-- START TEXT SEGMENT --
From d51be9edac914e281502075c5267d3e4b74c42fc Mon Sep 17 00:00:00 2001
From: Vladimir Blagojevic <dovlex@gmail.com>
Date: Thu, 12 Oct 2023 13:52:01 +0200
Subject: [PATCH] Add top_k to SimilarityRanker (#6036)

---
 .../preview/components/rankers/similarity.py  | 24 ++++++++---
 .../components/rankers/test_similarity.py     | 43 +++++++++++++++++--
 2 files changed, 59 insertions(+), 8 deletions(-)

diff --git a/haystack/preview/components/rankers/similarity.py b/haystack/preview/components/rankers/similarity.py
index 7abb37095..66f620294 100644
--- a/haystack/preview/components/rankers/similarity.py
+++ b/haystack/preview/components/rankers/similarity.py
@@ -1,6 +1,6 @@
 import logging
 from pathlib import Path
-from typing import List, Union, Dict, Any
+from typing import List, Union, Dict, Any, Optional
 
 from haystack.preview import ComponentError, Document, component, default_from_dict, default_to_dict
 from haystack.preview.lazy_imports import LazyImport
@@ -34,17 +34,24 @@ class SimilarityRanker:
     """
 
     def __init__(
-        self, model_name_or_path: Union[str, Path] = "cross-encoder/ms-marco-MiniLM-L-6-v2", device: str = "cpu"
+        self,
+        model_name_or_path: Union[str, Path] = "cross-encoder/ms-marco-MiniLM-L-6-v2",
+        top_k: int = 10,
+        device: str = "cpu",
     ):
         """
         Creates an instance of SimilarityRanker.
-- END TEXT SEGMENT --
Continue the SimilarityRanker top_k patch from the point where it stops. The data that follow have no connection to the SimilarityRanker patch.
-- START ITEMS --
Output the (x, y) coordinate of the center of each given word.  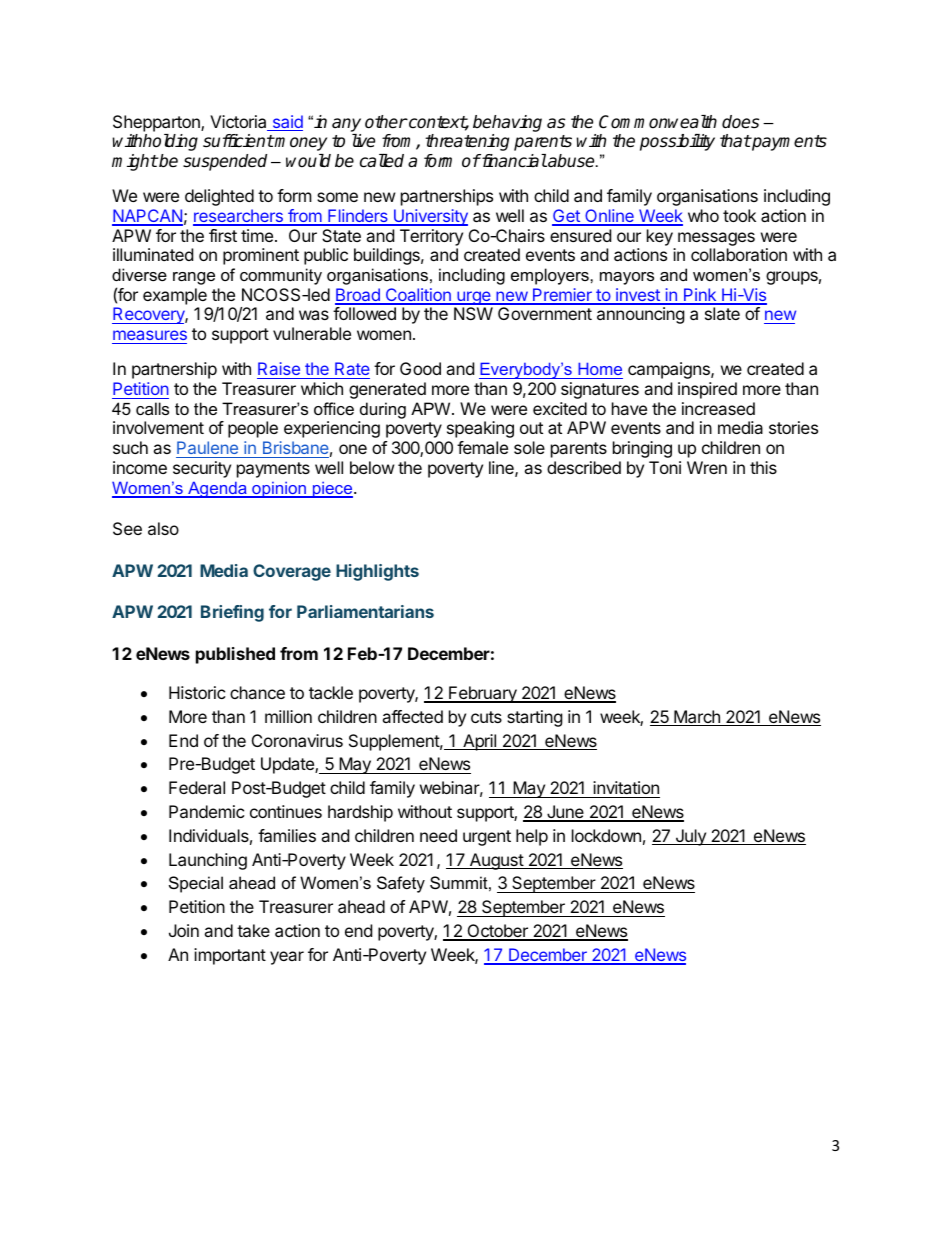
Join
-- END ITEMS --
-- START ITEMS --
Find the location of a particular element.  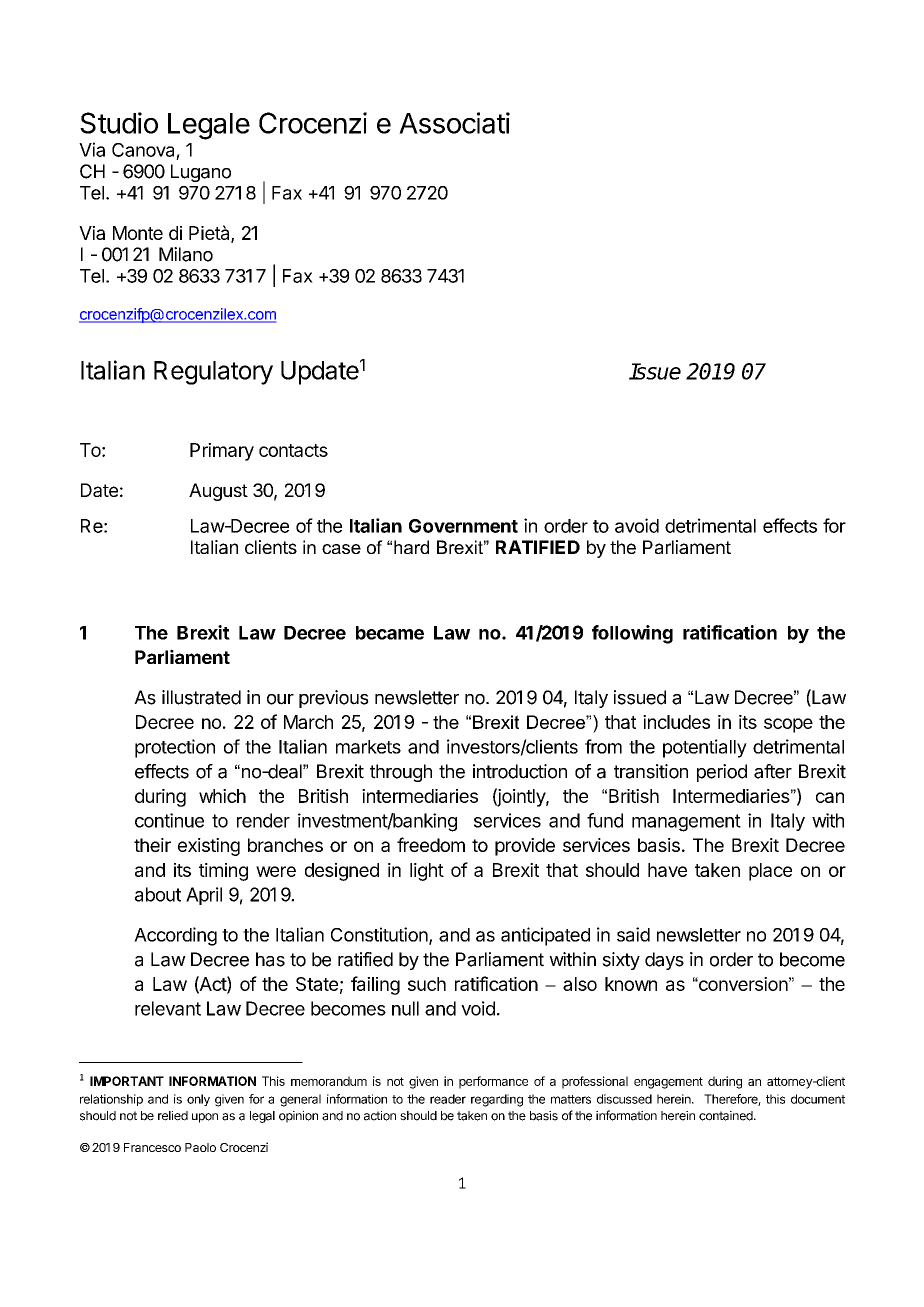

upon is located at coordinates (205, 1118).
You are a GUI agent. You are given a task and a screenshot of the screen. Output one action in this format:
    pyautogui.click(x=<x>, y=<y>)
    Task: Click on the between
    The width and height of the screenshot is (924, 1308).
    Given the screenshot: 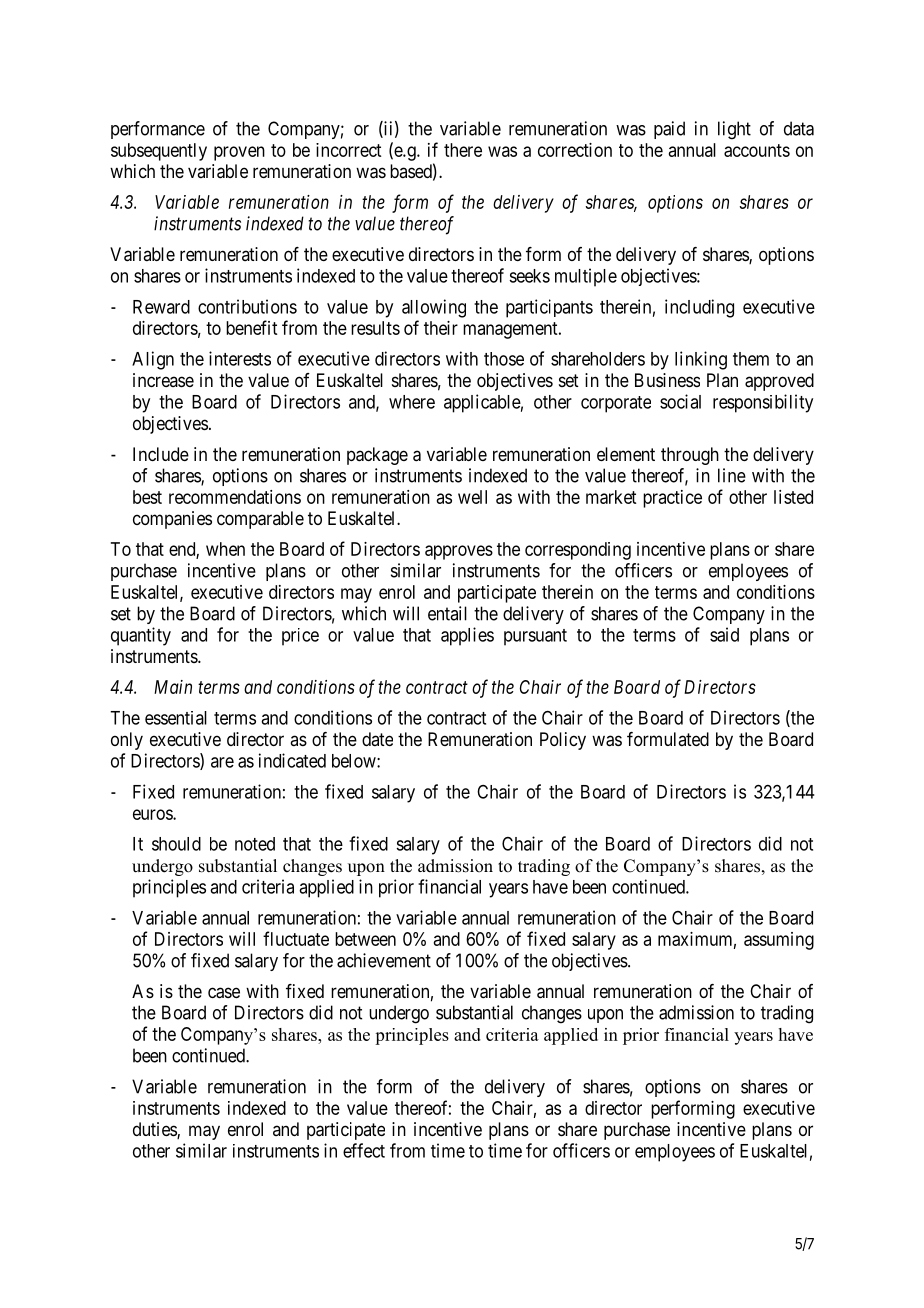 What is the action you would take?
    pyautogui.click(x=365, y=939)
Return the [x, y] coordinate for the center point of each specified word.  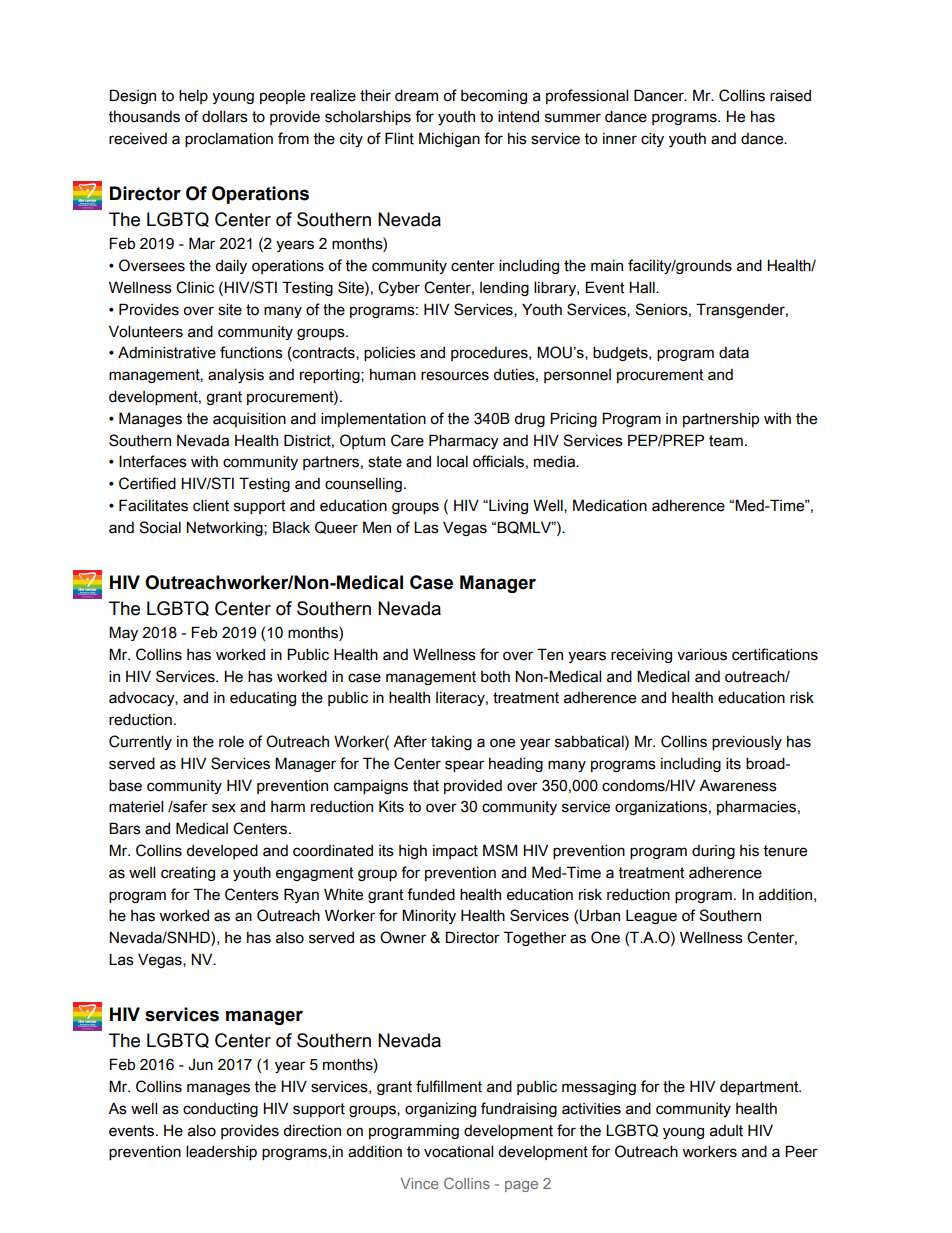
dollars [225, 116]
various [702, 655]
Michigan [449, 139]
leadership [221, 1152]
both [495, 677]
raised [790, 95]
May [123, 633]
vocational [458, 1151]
-- END ITEMS --
RESPONSE TO THIS EXERCISE ::
 
         :param model_name_or_path: Path to a pre-trained sentence-transformers model.
+        :param top_k: The maximum number of documents to return per query.
         :param device: torch device (for example, cuda:0, cpu, mps) to limit model inference to a specific device.
         """
         torch_and_transformers_import.check()
 
         self.model_name_or_path = model_name_or_path
+        if top_k <= 0:
+            raise ValueError(f"top_k must be > 0, but got {top_k}")
+        self.top_k = top_k
         self.device = device
         self.model = None
         self.tokenizer = None
@@ -63,7 +70,7 @@ class SimilarityRanker:
         """
         Serialize this component to a dictionary.
         """
-        return default_to_dict(self, device=self.device, model_name_or_path=self.model_name_or_path)
+        return default_to_dict(self, top_k=self.top_k, device=self.device, model_name_or_path=self.model_name_or_path)
 
     @classmethod
     def from_dict(cls, data: Dict[str, Any]) -> "SimilarityRanker":
@@ -73,17 +80,24 @@ class SimilarityRanker:
         return default_from_dict(cls, data)
 
     @component.output_types(documents=List[Document])
-    def run(self, query: str, documents: List[Document]):
+    def run(self, query: str, documents: List[Document], top_k: Optional[int] = None):
         """
         Returns a list of documents ranked by their similarity to the given query
 
         :param query: Query string.
         :param documents: List of Documents.
+        :param top_k: The maximum number of documents to return.
         :return: List of Documents sorted by (desc.) similarity with the query.
         """
         if not documents:
             return {"documents": []}
 
+        if top_k is None:
+            top_k = self.top_k
+
+        elif top_k <= 0:
+            raise ValueError(f"top_k must be > 0, but got {top_k}")
+
         # If a model path is provided but the model isn't loaded
         if self.model_name_or_path and not self.model:
             raise ComponentError(
@@ -105,4 +119,4 @@ class SimilarityRanker:
             i = sorted_index_tensor.item()
             documents[i].score = similarity_scores[i].item()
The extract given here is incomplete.